Part of the Lecture Notes in Computer Science book series (LNTCS,volume 10862)

Abstract

The paper presents results from benchmarking the parallel multithreaded Stockfish chess engine on selected multi- and many-core processors. It is shown how the strength of play for an n-thread version compares to 1-thread version on both Intel Xeon and latest Intel Xeon Phi x200 processors. Results such as the number of wins, losses and draws are presented and how these change for growing numbers of threads. Impact of using particular cores on Intel Xeon Phi is shown. Finally, strengths of play for the tested computing devices are compared.

Keywords

  • Parallel chess engine
  • Stockfish
  • Intel Xeon
  • Intel Xeon Phi

Partially supported by the Polish Ministry of Science and Higher Education, part of tests performed at Academic Computer Center, Gdansk, Poland, part of tests performed on hardware donated by Intel Technology Poland.

1 Introduction

For the past several years, growth in performance of computing devices has been possible mainly through increasing the number of cores, apart from other improvements such as cache organization and size, much less through increase in processor clock speed. This is especially visible in top HPC systems on the TOP500 list [14]. The top system is based on Sunway manycore processors, the second is a hybrid multicore Intel Xeon + Intel Xeon Phi coprocessor based system and the third a hybrid multicore Intel Xeon + NVIDIA P100 GPUs.

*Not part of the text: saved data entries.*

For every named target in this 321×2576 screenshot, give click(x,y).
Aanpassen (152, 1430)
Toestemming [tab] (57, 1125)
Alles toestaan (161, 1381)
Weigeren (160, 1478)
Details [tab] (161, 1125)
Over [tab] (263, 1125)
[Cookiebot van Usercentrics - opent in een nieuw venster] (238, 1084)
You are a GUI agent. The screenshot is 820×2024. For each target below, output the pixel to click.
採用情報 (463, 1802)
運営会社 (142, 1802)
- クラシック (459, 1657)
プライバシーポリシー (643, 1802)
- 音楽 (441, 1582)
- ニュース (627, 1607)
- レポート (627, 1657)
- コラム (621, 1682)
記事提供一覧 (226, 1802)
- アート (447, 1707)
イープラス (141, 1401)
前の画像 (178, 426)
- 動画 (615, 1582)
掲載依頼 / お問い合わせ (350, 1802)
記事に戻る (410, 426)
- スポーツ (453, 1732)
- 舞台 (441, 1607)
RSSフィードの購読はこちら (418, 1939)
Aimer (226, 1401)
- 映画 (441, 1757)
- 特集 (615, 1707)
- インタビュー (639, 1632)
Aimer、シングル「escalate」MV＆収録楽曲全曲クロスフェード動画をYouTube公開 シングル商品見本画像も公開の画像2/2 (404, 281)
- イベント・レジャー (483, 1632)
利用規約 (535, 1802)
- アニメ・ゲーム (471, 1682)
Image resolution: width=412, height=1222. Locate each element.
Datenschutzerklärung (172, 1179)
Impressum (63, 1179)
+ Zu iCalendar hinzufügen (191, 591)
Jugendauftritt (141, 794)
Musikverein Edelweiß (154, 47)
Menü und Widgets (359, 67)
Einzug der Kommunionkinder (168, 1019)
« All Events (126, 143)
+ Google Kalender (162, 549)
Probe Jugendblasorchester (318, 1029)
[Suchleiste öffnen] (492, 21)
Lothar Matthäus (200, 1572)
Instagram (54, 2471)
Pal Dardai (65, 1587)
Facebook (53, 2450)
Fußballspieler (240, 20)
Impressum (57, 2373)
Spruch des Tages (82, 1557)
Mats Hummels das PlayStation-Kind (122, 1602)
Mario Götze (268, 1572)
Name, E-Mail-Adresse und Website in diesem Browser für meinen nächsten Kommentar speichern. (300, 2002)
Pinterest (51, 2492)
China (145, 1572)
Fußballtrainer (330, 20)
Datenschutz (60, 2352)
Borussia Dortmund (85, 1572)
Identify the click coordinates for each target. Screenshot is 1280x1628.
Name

It is becoming very important to assess which computing devices perform best for particular classes of applications, especially when gains from increasing the number of threads are not obvious. We investigate performance of parallel chess game playing in the strong Stockfish engine [13], especially on the latest Intel Xeon Phi x200 processor which features upgraded internal mesh based architecture, MCDRAM memory and out of order execution. This is compared to both scalability and playing strength on server type Intel Xeon CPUs.

2 Related Work

Performance of chess players, both human and engines, that play against each other is typically assessed using the Elo rating system [6, 11]. Some approaches have been proposed such as the Markovian interpretation for assessment of play by various players from various eras to be able to compare strengths of play [1].

The typical algorithm for tree search in chess has been alpha-beta search. Several algorithms and approachesFootnote 1 regarding parallelization of chess playing have been proposed. In Young Brothers Wait Concept [7] the algorithm first searches the oldest brother in a search tree to obtain cutoff values and search other branches in parallel. In Lazy SMP many threads or processes search the same tree but with various depths and move orderings. It is used in many engines today such as Stockfish. Asynchronous Parallel Hierarchical Iterative Deepening (APHID) is an algorithm that is asynchronous and divides the search tree among the master (top level) which makes passes over its part of the tree and slaves which search deeper parts of the tree. Paper [3] presents speed-ups from 14.35 up to around 37.44 on 64 processors for various programs including Chinook, TheTurk, Crafty and Keyano. Monte-Carlo Tree Search, while successful for Go, suffers from issues such as difficulty to identify search traps in chess [2]. Despite optimizations, the testbed implementation could not match the strength of alpha-beta search. On the other hand, the very recent paper [12] presents AlphaZero – a program that defeated Stockfish using alpha-beta search. AlphaZero uses MCTS combined with incorporation of a non-linear function approximation based on a deep neural network. It searches fewer positions focusing on selected variations. In paper [16] the authors proposed a method called P-GPP that aimed at improving the Game Position Parallelization (GPP) that allows parallel analysis of game subtrees by various workers. P-GPP extends GPP with assignment of workers to nodes using realization probability. Implementation was tested using Stockfish for workers with communication between the master and workers using TCP sockets for up to 64 cores using two computers. The authors have demonstrated increased playing strength up to sixty workers at the win rate of 0.646.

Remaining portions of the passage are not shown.